Judge Brett Kavanaugh. Photo by U.S. Court of Appeals for the District of Columbia Circuit.
Among 48 clerks hired by U.S. Supreme Court nominee Brett Kavanaugh while a circuit judge, 13 were minorities. This year, two of his clerks are African-American graduates of Yale Law School he recruited during annual visits in which he encouraged minorities to apply.
Some point to a 1999 Wall Street Journal op-ed as evidence of his views. Kavanaugh, then a Kirkland & Ellis lawyer, was working on a case that claimed it was unconstitutional to bar people who weren’t native Hawaiians—defined as those of Polynesian origin—from voting for trustees of the Office of Hawaiian Affairs. Kavanaugh’s op-ed called Hawaii’s restrictions a “racial-spoils system.”

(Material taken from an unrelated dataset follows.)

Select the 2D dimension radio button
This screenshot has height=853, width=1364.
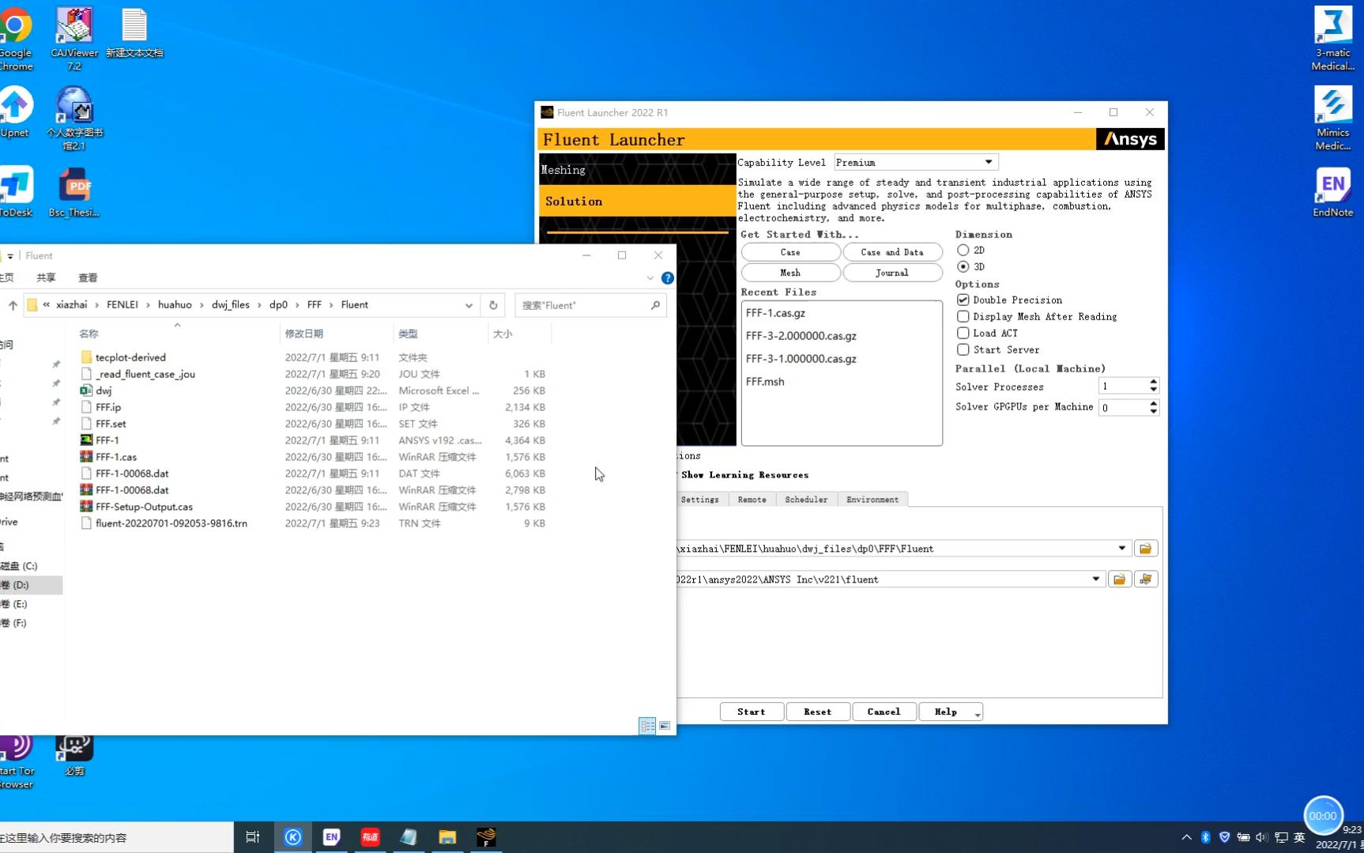click(x=963, y=250)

The op-ed quoted Justice Antonin Scalia’s concurrence in a case involving racial preferences in the hiring of government contractors. Scalia had argued the government can never have a compelling interest in racial preferences intended to make up for past discrimination.
“Under our Constitution there can be no such thing as either a creditor or a debtor race,” Scalia had written. “In the eyes of government, we are just one race here. It is American.”
The high court later struck down the Hawaii voting restriction in an opinion by Justice Anthony M. Kennedy. But Kennedy—whom Kavanaugh would replace—also provided the tiebreaking vote two years ago in a decision upholding a race-conscious admissions program at the University of Texas.
Vanita Gupta, president of the Leadership Conference on Civil and Human Rights, told the Post that Kavanaugh’s op-ed “really signals that he will bring an anti-civil-rights agenda to the Supreme Court.” According to Gupta, Kavanaugh “fails to recognize the current reality of being a person of color in this country and the history of discrimination.”
Supporters of affirmative action also are concerned about a 2012 opinion delaying for one year a voter ID law in South Carolina. Kavanaugh acknowledged that “racial insensitivity, racial bias, and indeed outright racism are still problems throughout the United States.”
But he nonetheless upheld the law over the objections of the Obama administration, which claimed a violation of Section 5 of the Voting Rights Act. The law put the burden on South Carolina to show the law wouldn’t abridge the right to vote.
Kavanaugh did not join a concurrence that said Section 5 had played a “vital function” that spurred legislators to make the law less restrictive.